Not only did automotive suppliers suffer greater sales declines owing to the bullwhip effect, but many suppliers are capital-intensive businesses because of large investments in tooling and equipment. Thus, many suppliers carried high debt loads and were especially impacted by the disruption in the credit markets. Edscha had suffered a loss of almost 50 percent of sales, which pushed the €1.1 billion company over the edge. In North America, nearly 60 suppliers' plants closed in the three years after 2008, with the loss of about 100,000 jobs. Bankruptcies in the automotive industry more than tripled between 2007 and 2009.
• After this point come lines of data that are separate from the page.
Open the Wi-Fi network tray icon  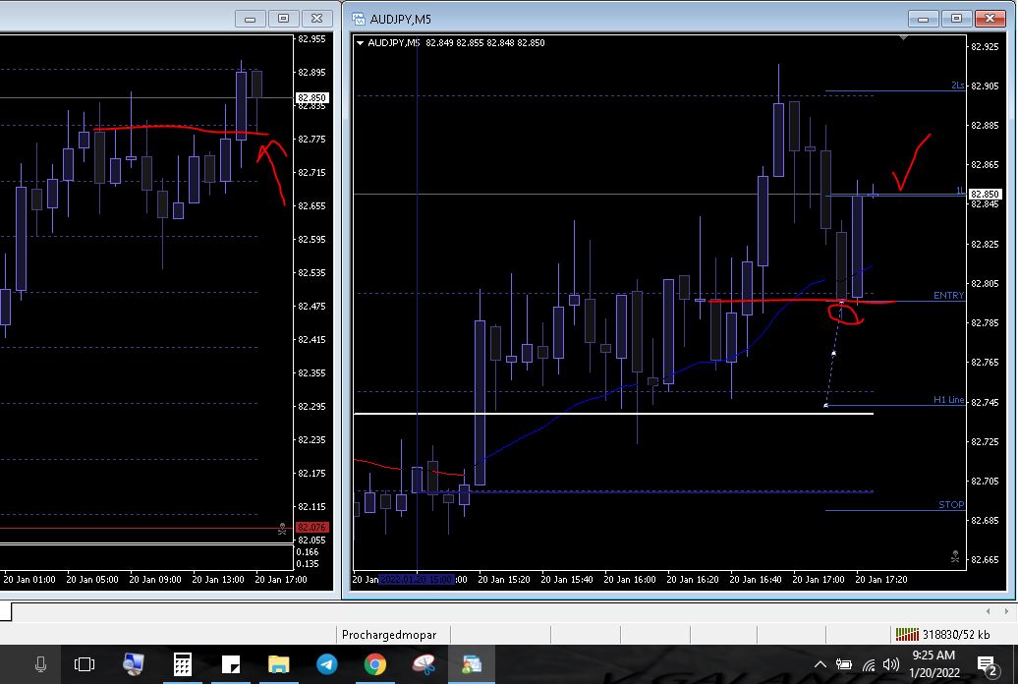coord(868,665)
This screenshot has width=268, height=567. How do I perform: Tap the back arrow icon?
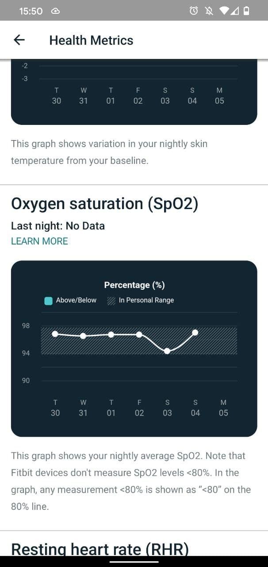(x=19, y=40)
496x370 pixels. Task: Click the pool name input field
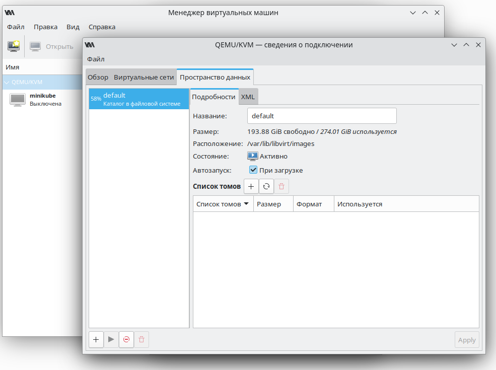click(x=322, y=116)
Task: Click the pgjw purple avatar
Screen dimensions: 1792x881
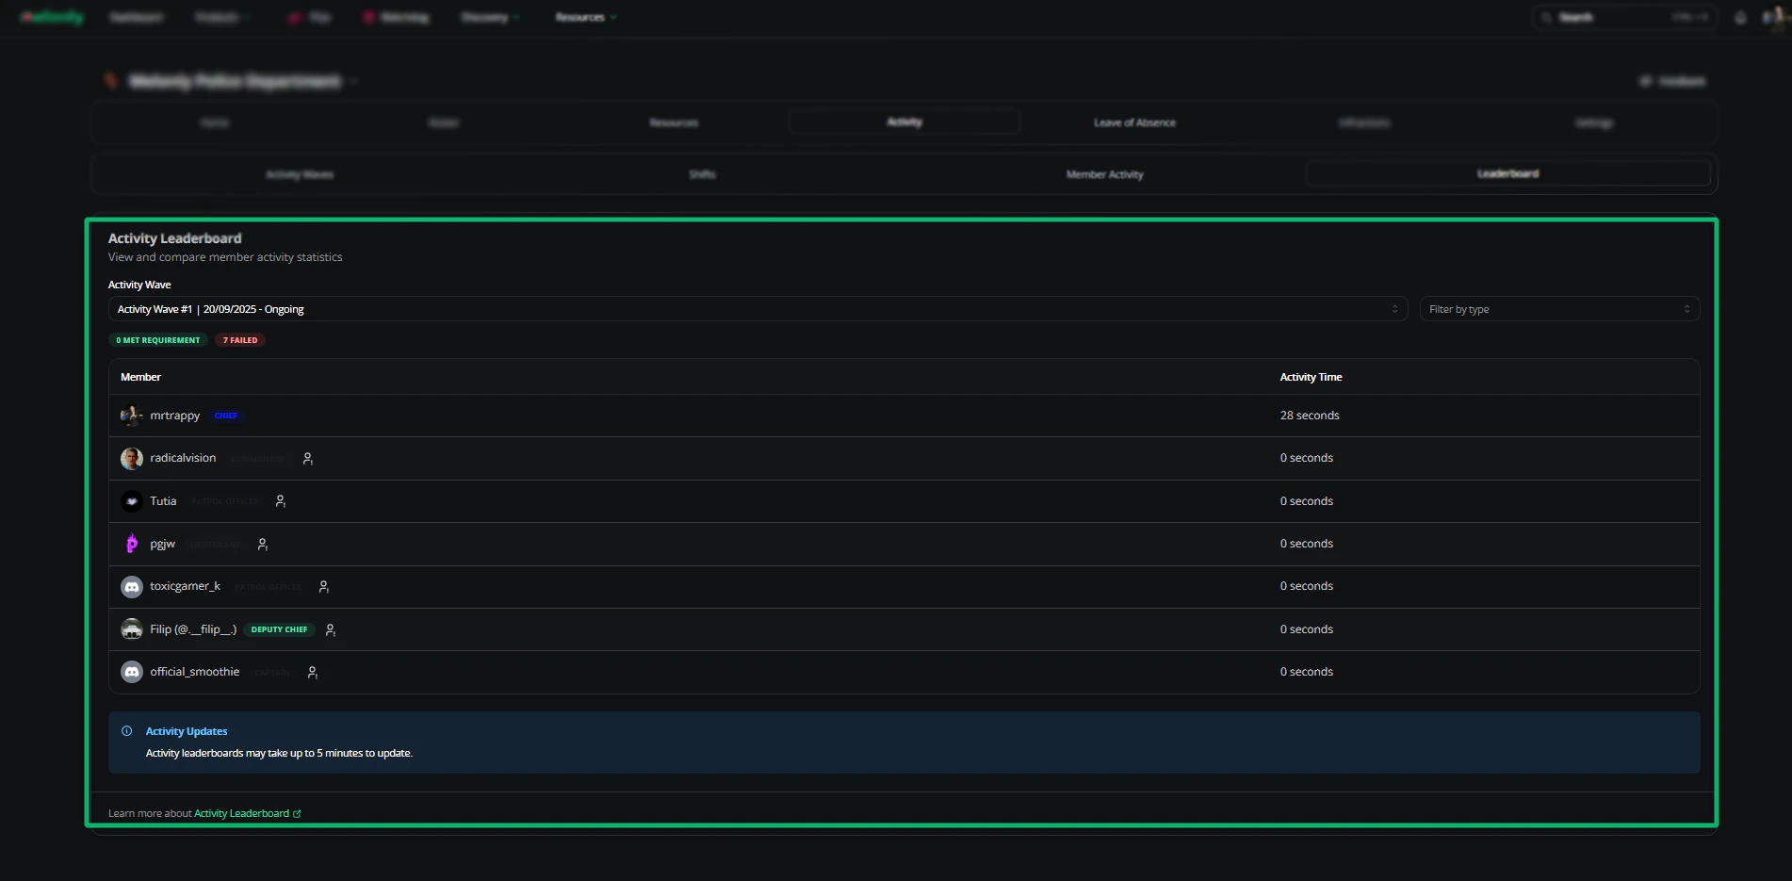Action: tap(132, 544)
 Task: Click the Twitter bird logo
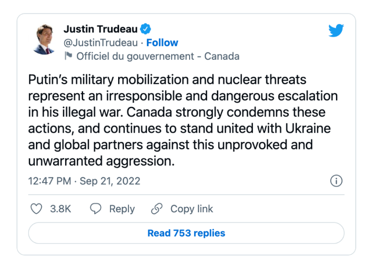(336, 31)
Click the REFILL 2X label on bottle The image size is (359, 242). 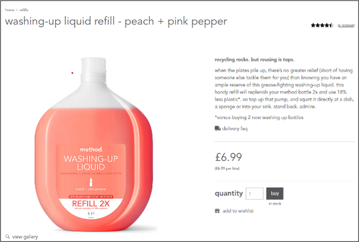coord(91,203)
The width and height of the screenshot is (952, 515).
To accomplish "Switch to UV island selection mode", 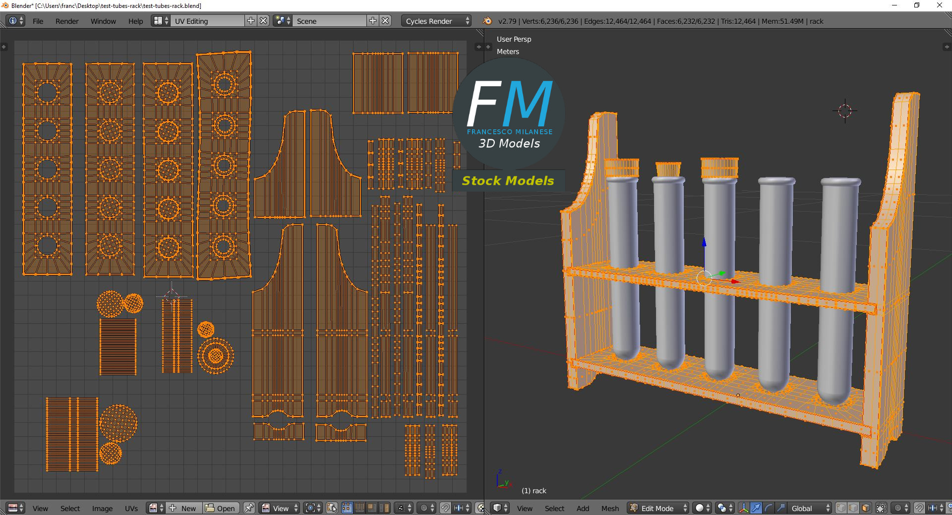I will click(384, 508).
A Business Continuity Institute survey in the summer of 2009 found that 28 percent of companies had suffered a disruption caused by a financial failure of a supplier in the preceding 12 months, and 52 percent said such failures would be a major threat in the following 12 months. Manufacturing companies were especially hard hit by this type of disruption, with 58 percent of them reporting supplier financial failures. In another survey, 40 percent of respondents ranked "suppliers going out of business" among the risks that were most likely to affect their own supply chains.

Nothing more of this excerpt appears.